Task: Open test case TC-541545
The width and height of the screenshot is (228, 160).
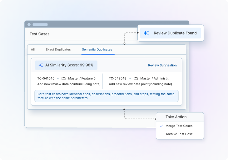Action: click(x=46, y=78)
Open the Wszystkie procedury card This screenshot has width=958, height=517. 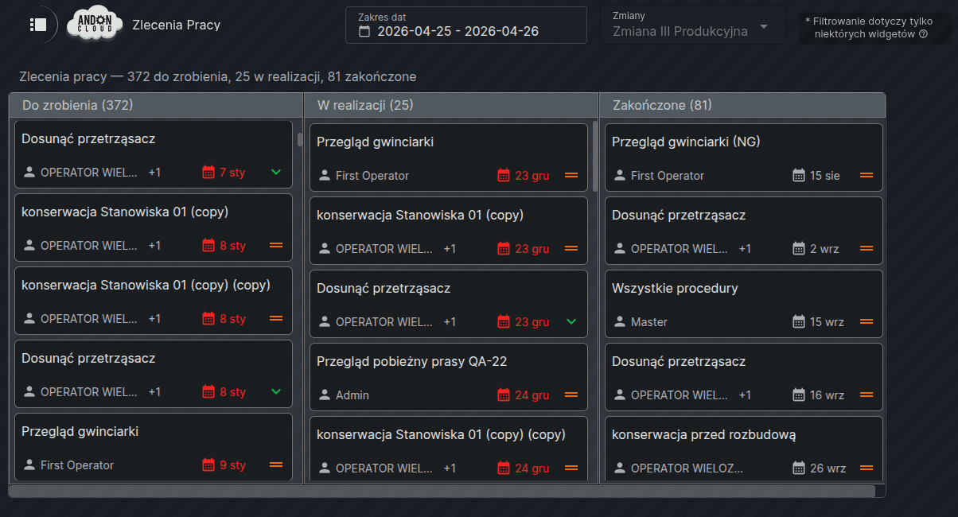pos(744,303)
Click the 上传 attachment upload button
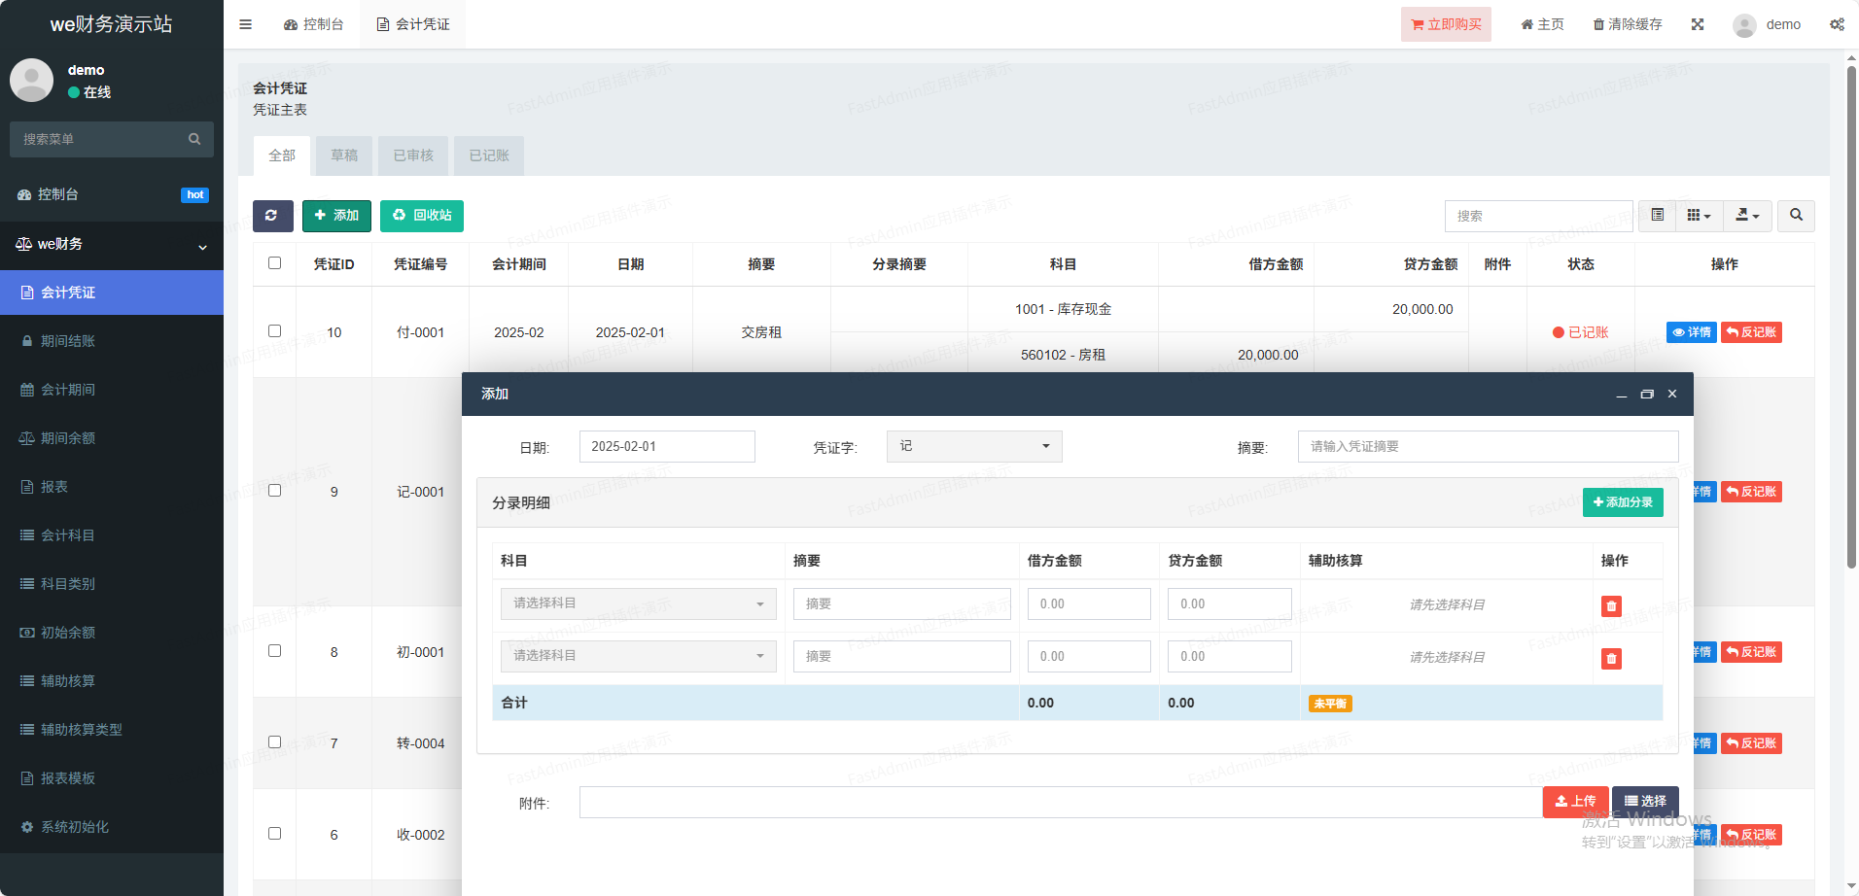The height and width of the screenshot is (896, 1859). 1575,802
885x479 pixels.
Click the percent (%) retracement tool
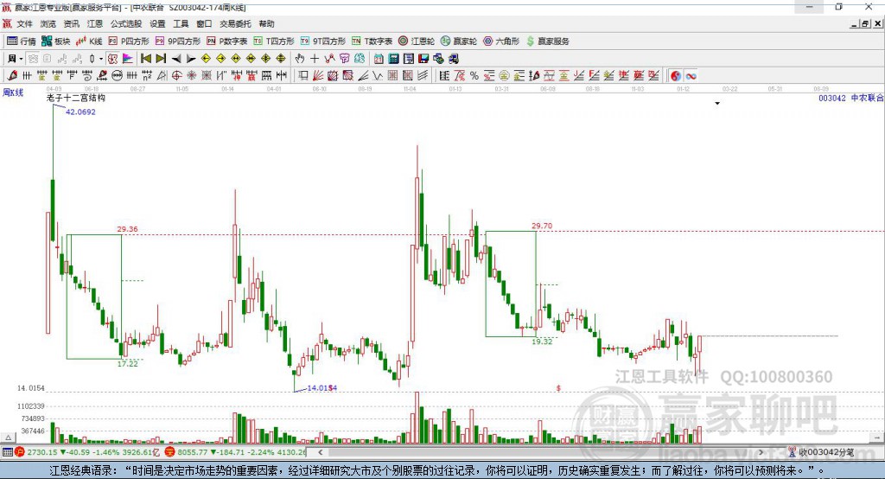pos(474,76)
--
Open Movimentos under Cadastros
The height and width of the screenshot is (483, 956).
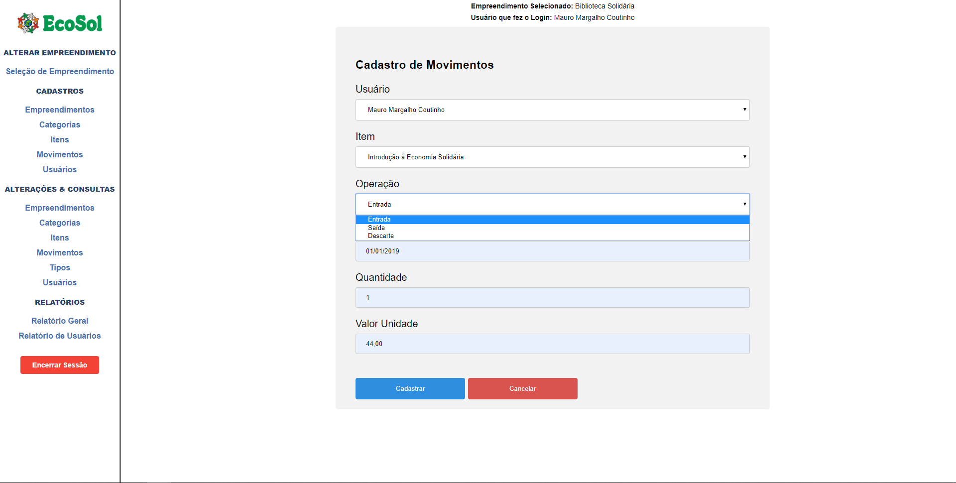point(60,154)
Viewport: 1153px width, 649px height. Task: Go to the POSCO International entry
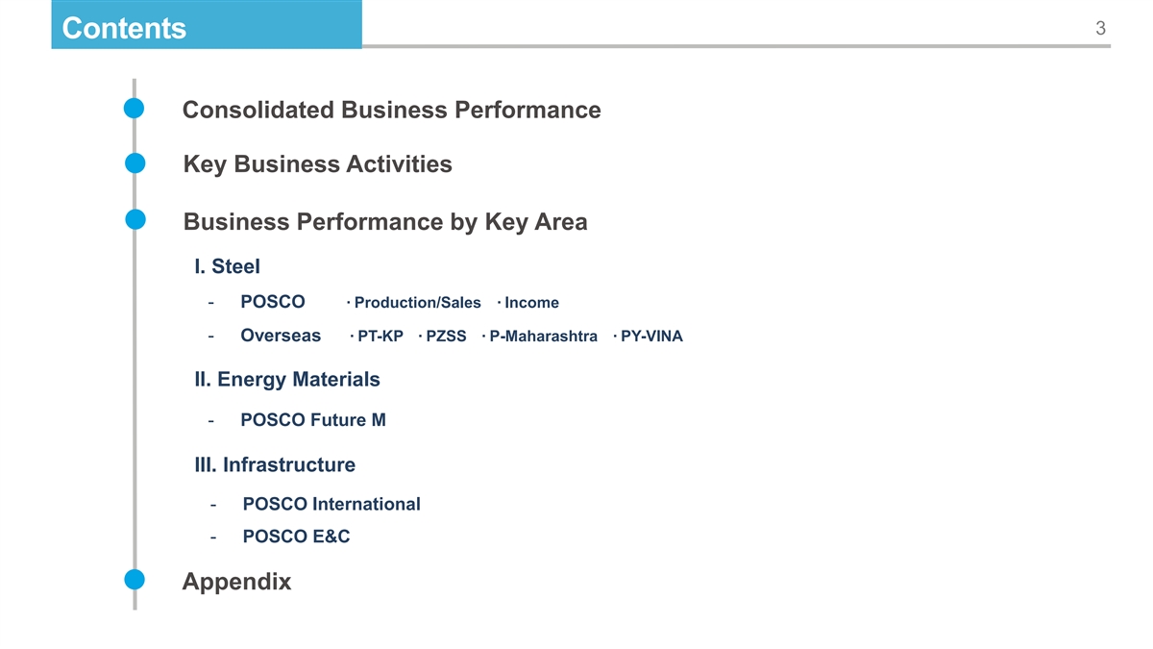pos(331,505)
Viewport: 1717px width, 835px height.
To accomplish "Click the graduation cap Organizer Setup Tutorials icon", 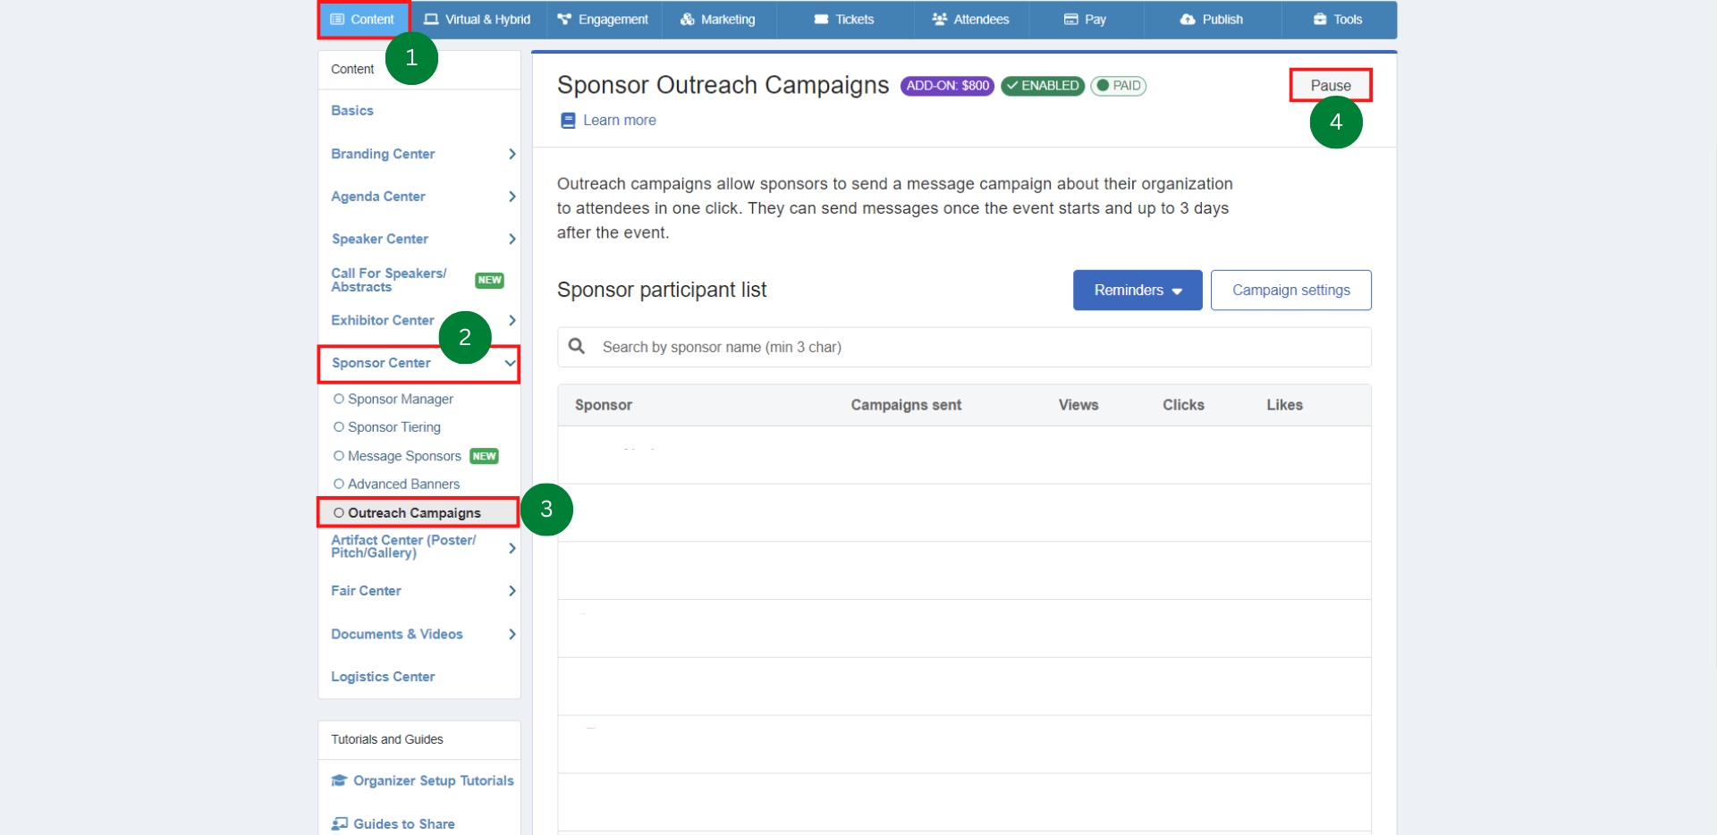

● **WHAT THE TASK ASKS**
Your copy should hold only the lines above from the one containing "Open Movimentos under Cadastros" through the one containing "the graduation cap", exactly as written and free of pictures.

● **SOLUTION**
Open Movimentos under Cadastros
The height and width of the screenshot is (483, 956).
point(60,154)
Viewport: 1153px width, 649px height. Task: Go to the POSCO International entry
pos(331,505)
Viewport: 1717px width, 835px height.
To accomplish "Click the graduation cap Organizer Setup Tutorials icon", 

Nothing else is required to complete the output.